Abstract Background The dysregulation of neuroinflammation triggered by imbalance of microglia M1/M2 polarization is a key pathogenic factor and closely associated with occurrence of depression. Formononetin (FMN), a natural non-steroidal isoflavonoid, has been confirmed to exhibit remarkable anti-inflammatory efficacy, but the impact of FMN on depression and the underlying antidepressant mechanisms are still not fully understood. This study aimed to investigate whether the antidepressant effect of FMN is involved in modulating microglia polarization, and if so, what are the underlying mechanisms. Methods Lipopolysaccharide (LPS)-induced depressive mice were used to study antidepressant mechanisms of FMN. Microglia cell line BV2 stimulated by LPS was employed to investigate pharmacological mechanisms of FMN. Effects of FMN on neuronal damage were detected by H&E, Nissl and Golgi staining. The efficacy of FMN were evaluated by immunostaining and western blots in vivo and vitro. In addition, molecular docking, luciferase reporter assay, cellular thermal shift assay (CETSA) and drug affinity responsive target stability (DARTS) were used to confirm the direct target of FMN. Results Our results showed that FMN significantly reverses depression-like behaviors, alleviates neuroinflammation and neuronal damage, rebalances M1/M2 polarization, inhibits NLRP3 inflammasome and enhances microglial autophagy level in prefrontal cortex of LPS-induced depressive mice.
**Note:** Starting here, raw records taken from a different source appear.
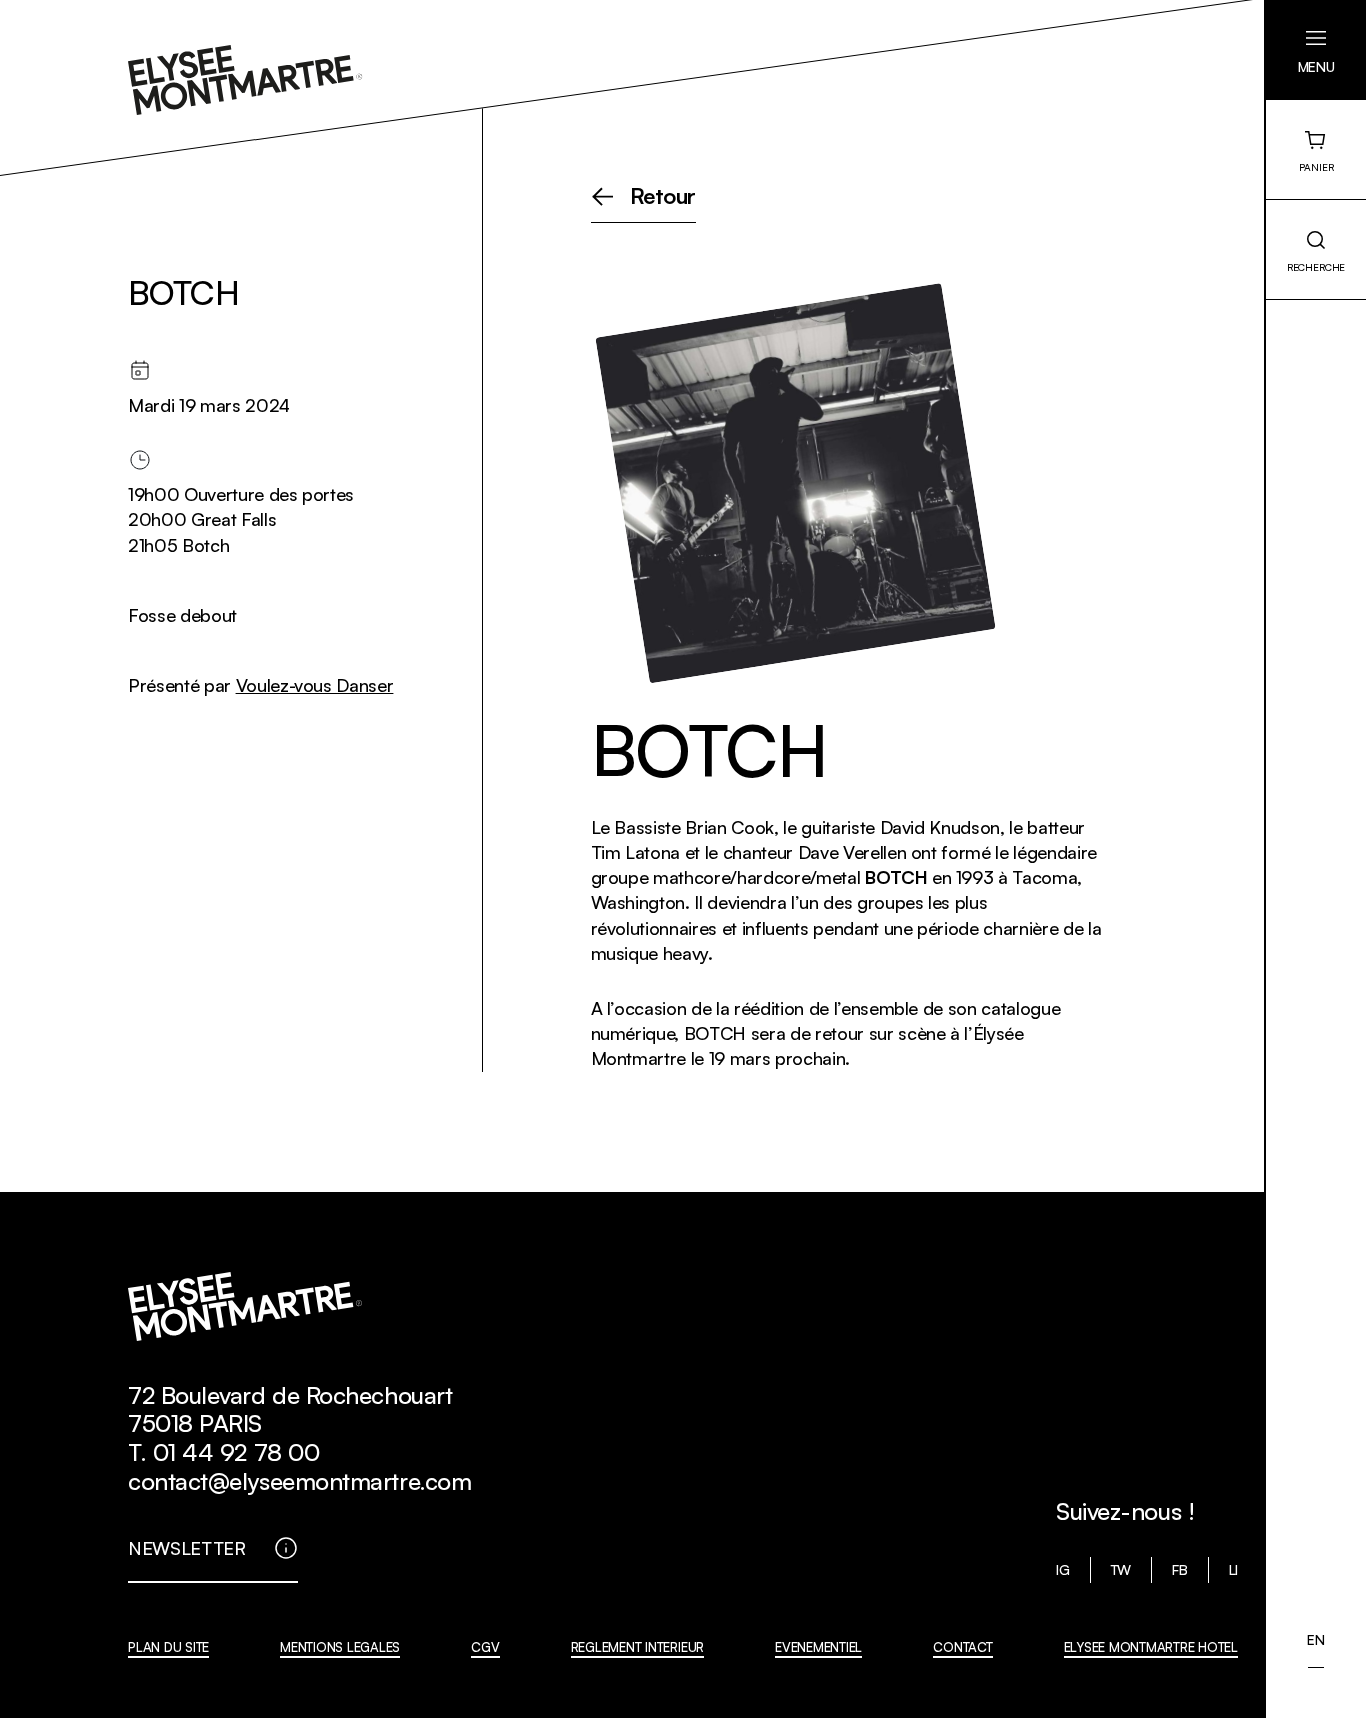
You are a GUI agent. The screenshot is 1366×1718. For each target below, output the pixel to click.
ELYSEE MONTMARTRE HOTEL (1151, 1647)
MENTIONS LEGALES (340, 1647)
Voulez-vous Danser (315, 685)
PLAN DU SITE (168, 1647)
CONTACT (962, 1647)
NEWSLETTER (187, 1548)
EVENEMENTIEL (818, 1647)
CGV (485, 1647)
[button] (1316, 50)
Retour (663, 197)
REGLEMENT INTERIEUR (637, 1647)
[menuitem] (1315, 1640)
In vitro assays, results unraveled that autophagy inhibitor chloroquine (CQ) blocks effects of FMN on inhibiting NLRP3 inflammasome and rebalancing M1/M2 polarization. Moreover, PPARα is identified as a direct target of FMN and FMN can activate PPARα-mediated autophagy. Furtherly, combination PPARα agonist (WY14643) with FMN had no significant additive effects on inhibiting NLRP3 inflammasome and rebalancing M1/M2 polarization, whereas PPARα antagonist (GW6471) abrogated these pharmacologic effects of FMN in BV2. Importantly, GW6471 exhibited similar pharmacologic effects to abolish antidepressant effect of FMN in LPS-induced depressive mice. Conclusion Our study firstly demonstrated that FMN can rebalance microglia M1/M2 polarization and inhibit NLRP3 inflammasome, with the involvement of activating PPARα-mediated autophagy to ameliorate depression-like behaviors, which provides a novel view to elucidate antidepressant mechanisms of FMN and also offers a potential therapeutic target for depression.